[llvm] r229731 - Partial fix for bug 22589
Michael Zolotukhin
mzolotukhin at apple.com
Wed Mar 4 21:21:24 PST 2015
Hi Sanjoy,
This change introduced (or exposed) some assertion failures. Could you please take a look? I’ll try too, but you probably could find the rootcause faster.
Reproducer:
> cat fail.c
typedef unsigned long long uint64_t;
uint64_t foo(unsigned char *a, unsigned l) {
uint64_t Val = 0;
for (unsigned i = 0; i != l; ++i)
Val |= (uint64_t)a[i] << i*8;
return Val;
}
> clang -target i686 -march=yonah -O3 -c -gdwarf-2 fail.c
Assertion failed: (Amt && "Expected zero shifts to be already optimized away."), function ExpandShiftByConstant, file …llvm.git/lib/CodeGen/SelectionDAG/LegalizeIntegerTypes.cpp, line 1420.
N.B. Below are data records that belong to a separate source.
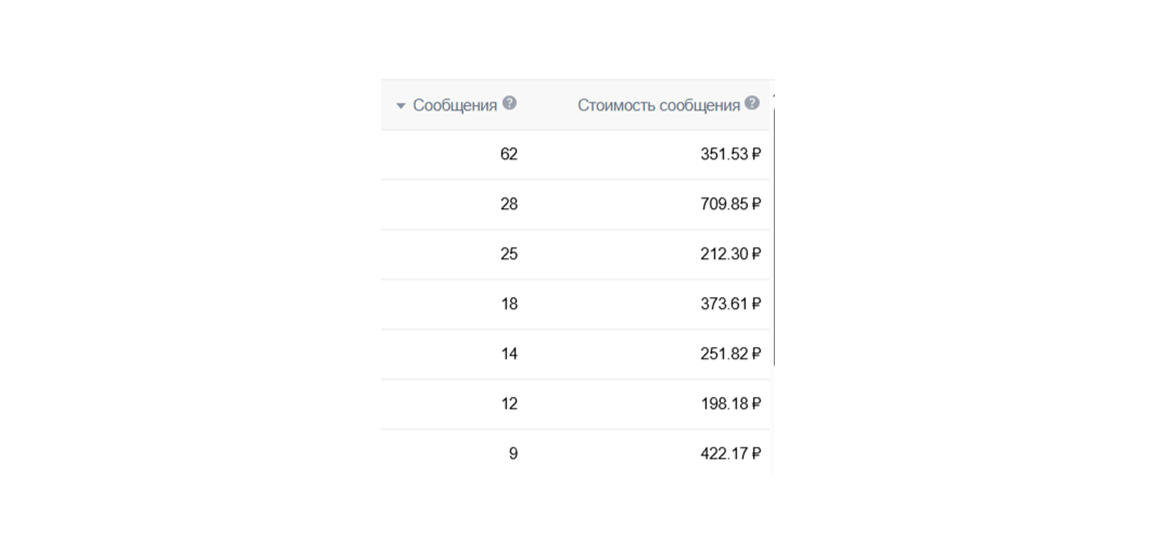
Task: Click the messages value 14
Action: click(509, 354)
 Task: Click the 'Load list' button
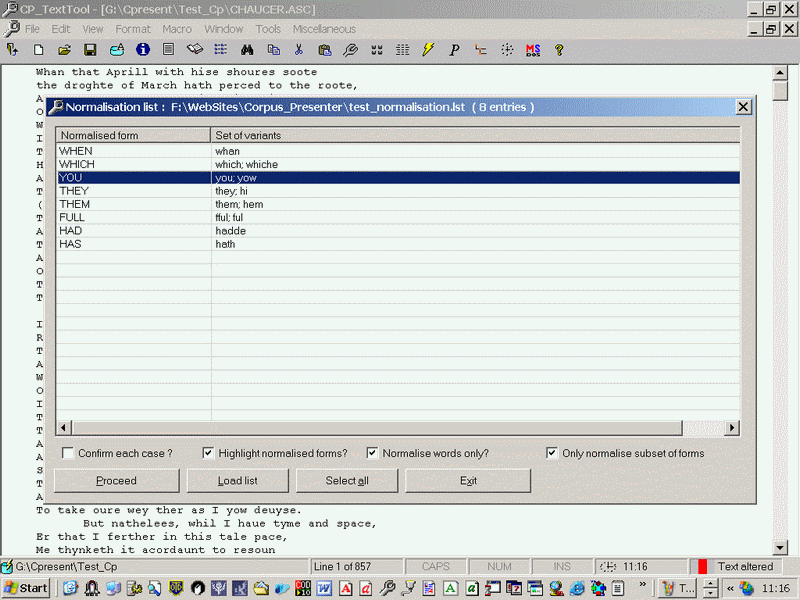pos(237,481)
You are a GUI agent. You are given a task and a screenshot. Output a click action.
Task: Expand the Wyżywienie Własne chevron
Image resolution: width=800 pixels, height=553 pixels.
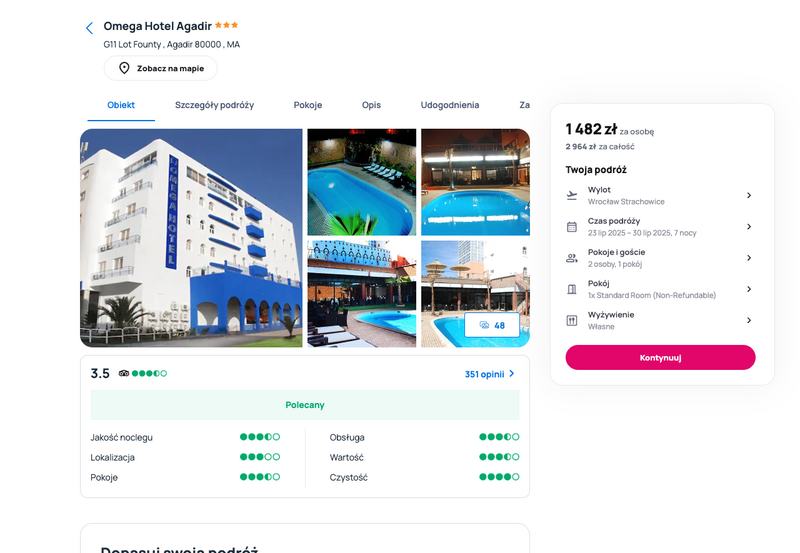click(x=749, y=320)
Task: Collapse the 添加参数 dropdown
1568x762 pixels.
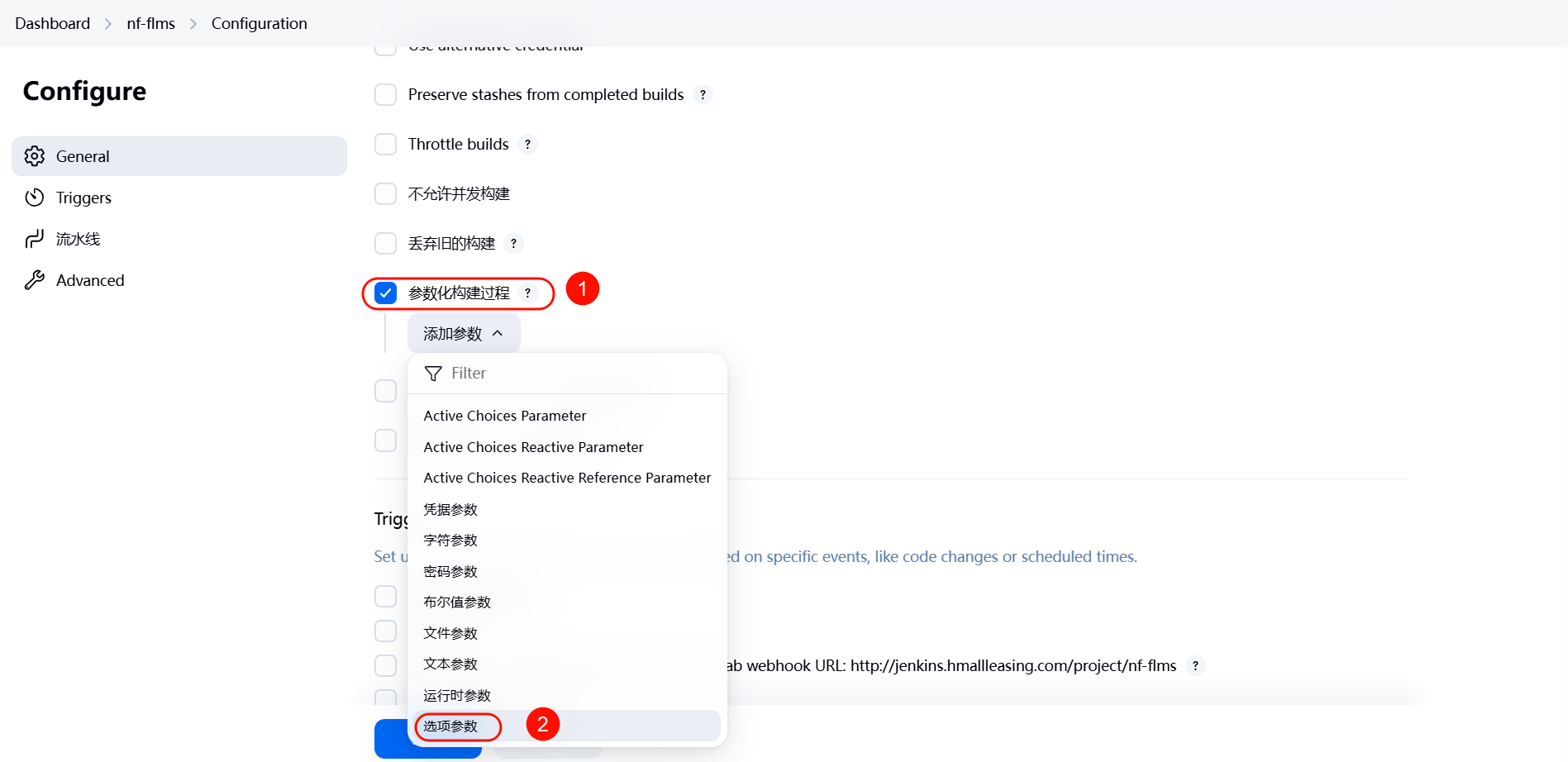Action: pos(463,334)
0 clang-3.7 0x000000010d6b2e0e llvm::sys::PrintStackTrace(__sFILE*) + 46
1 clang-3.7 0x000000010d6b41cb PrintStackTraceSignalHandler(void*) + 27
2 clang-3.7 0x000000010d6b4615 SignalHandler(int) + 565
3 libsystem_platform.dylib 0x00007fff95515f1a _sigtramp + 26
4 clang-3.7 0x0000000110668d68 guard variable for isAllowedIDChar(unsigned int, clang::LangOptions const&)::C99AllowedIDChars + 97488
5 clang-3.7 0x000000010d6b41fb raise + 27
6 clang-3.7 0x000000010d6b42b2 abort + 18
7 clang-3.7 0x000000010d6b4291 __assert_rtn + 129
8 clang-3.7 0x000000010dd3e943 llvm::DAGTypeLegalizer::ExpandShiftByConstant(llvm::SDNode*, unsigned int, llvm::SDValue&, llvm::SDValue&) + 163
9 clang-3.7 0x000000010dd3b550 llvm::DAGTypeLegalizer::ExpandIntRes_Shift(llvm::SDNode*, llvm::SDValue&, llvm::SDValue&) + 240
10 clang-3.7 0x000000010dd311a5 llvm::DAGTypeLegalizer::ExpandIntegerResult(llvm::SDNode*, unsigned int) + 3221
It works for r229730 and fails for r229731.
Thanks,
Michael
> On Feb 18, 2015, at 11:32 AM, Sanjoy Das <sanjoy at playingwithpointers.com> wrote:
>
> Author: sanjoy
> Date: Wed Feb 18 13:32:25 2015
> New Revision: 229731
>
> URL: http://llvm.org/viewvc/llvm-project?rev=229731&view=rev
> Log:
> Partial fix for bug 22589
>
> Don't spend the entire iteration space in the scalar loop prologue if
> computing the trip count overflows. This change also gets rid of the
> backedge check in the prologue loop and the extra check for
> overflowing trip-count.
>
> Differential Revision: http://reviews.llvm.org/D7715
>
>
> Modified:
> llvm/trunk/lib/Transforms/Utils/LoopUnrollRuntime.cpp
> llvm/trunk/test/Transforms/LoopUnroll/runtime-loop.ll
> llvm/trunk/test/Transforms/LoopUnroll/runtime-loop1.ll
> llvm/trunk/test/Transforms/LoopUnroll/tripcount-overflow.ll
>
> Modified: llvm/trunk/lib/Transforms/Utils/LoopUnrollRuntime.cpp
> URL: http://llvm.org/viewvc/llvm-project/llvm/trunk/lib/Transforms/Utils/LoopUnrollRuntime.cpp?rev=229731&r1=229730&r2=229731&view=diff
> ==============================================================================
> --- llvm/trunk/lib/Transforms/Utils/LoopUnrollRuntime.cpp (original)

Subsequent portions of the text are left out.